In the center of a galaxy far, far away (13 million light years to be exact) lives a black hole. At the center of the Circinus galaxy, this object has a mass millions of times that of the sun, so large that nothing can escape its pull, not even light. Research into this galaxy has resulted in huge achievement in physics — and possibly brought us a step closer to understanding black holes.
Almost every large galaxy we know of has a supermassive black hole at its center, even our own. In fact, the 2020 Nobel prize in physics was awarded to several physicists (including the 4th woman in history to win the prize for physics) who proved conclusively that there is a black hole at the center of our galaxy by observing the stars close to the center orbiting it. In 2019, this black hole was famously photographed; our first image of a black hole ever.
These black holes are often considered the ‘engines’ of galaxies. Particles, dust, and gas from the galaxy are drawn towards the center by the immense gravitational pull of the black hole. This matter begins to orbit the black hole, falling into the mass. This creates a kind of ‘disk’ of particles surrounding the black hole, which physicists refer to as the ‘accretion disk’. This disk is the common collection of stuff that you will see around a black hole in almost any artist’s rendering of what these celestial bodies look like. As the matter gets closer to the center, it begins to speed up, causing friction, and temperatures up to several million degrees. This creates what astrophysicists call an active galactic nucleus — which brightly emits more than most stars in the galaxy. When the black hole finally swallows the matter, it is turned into energy. This energy is then sent out back into the galaxy, which affects the formation of new planets, stars, and solar systems. Black holes are the most efficient system in nature when it comes to converting matter into energy: about 50%, which is several billion times more efficient than something like petrol.

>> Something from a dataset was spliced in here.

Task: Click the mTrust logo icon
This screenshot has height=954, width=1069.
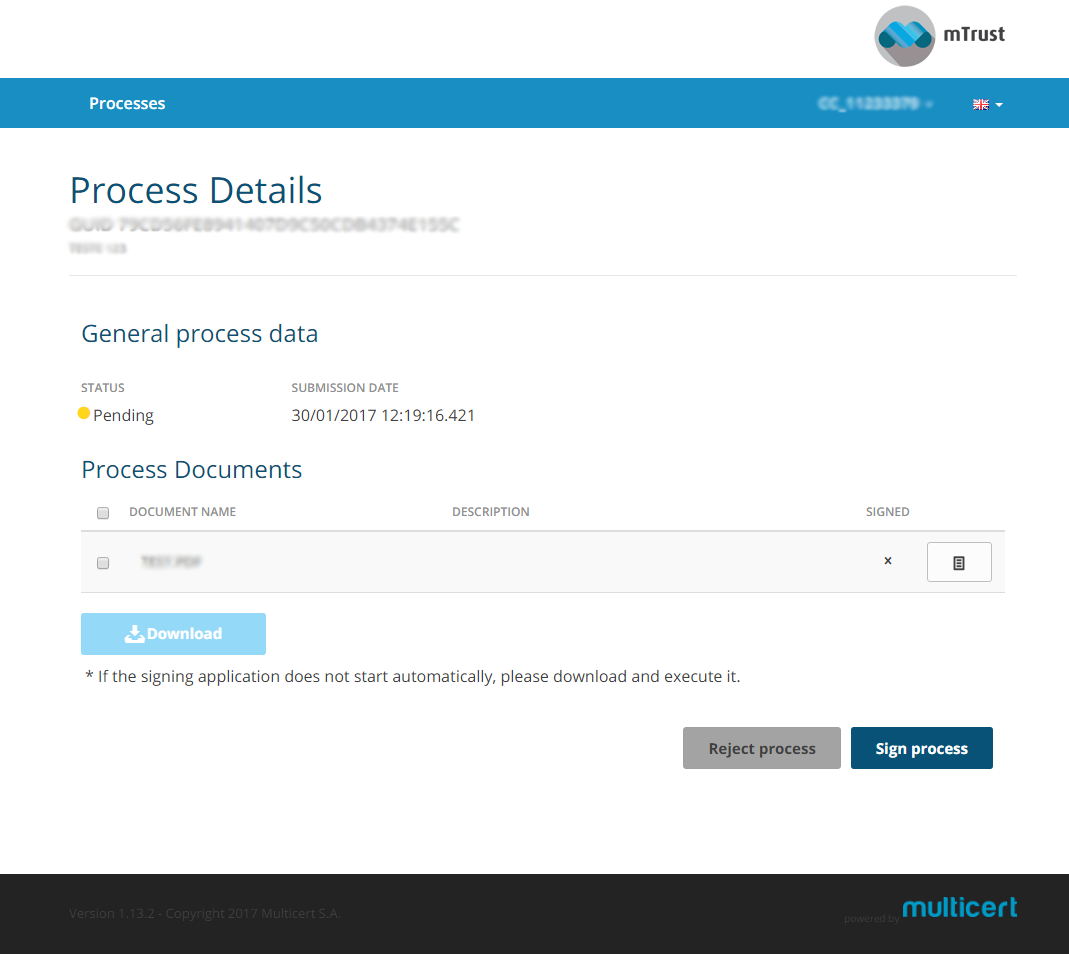Action: pyautogui.click(x=904, y=36)
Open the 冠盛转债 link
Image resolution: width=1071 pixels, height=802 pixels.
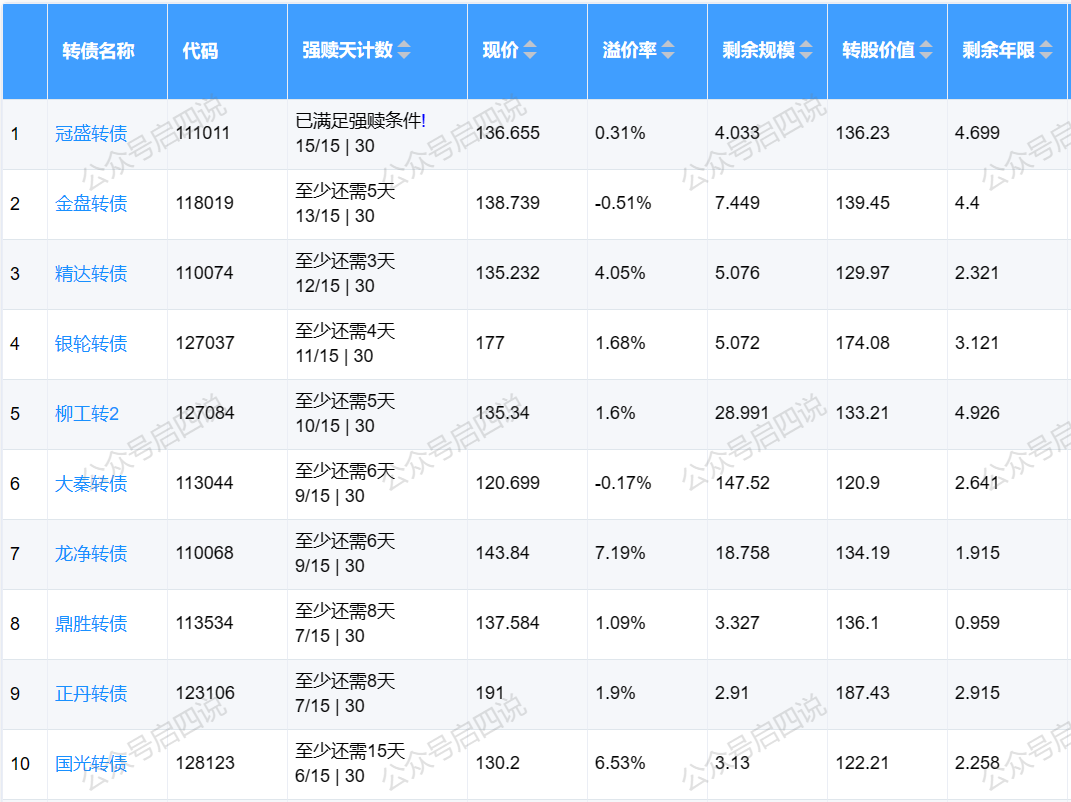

Recent research from Tohoku University in Japan has made even more strides in the research of these accretion flows and the structure of a black hole itself. By taking high resolution measurements at the Atacama Large Millimeter/Submillimeter Array (ALMA) observatory, a massive array of radio telescopes in the Chilean desert, the group was able to actually capture the accretion flow heading into the black hole located at the center of the Circinus galaxy. By studying an area of the accretion disk, very close to the black hole that was several light years in length, the team was able to pinpoint exactly where the flow was heading into the active galactic nucleus. This discovery marks the first time this has been captured, and an important step to understanding the accretion mechanisms themselves.
Black holes have always been something of fascination for everyone: physicists to science fiction enthusiasts. Discoveries like this one represent a step forward to better understanding our universe — making science less a thing of fiction.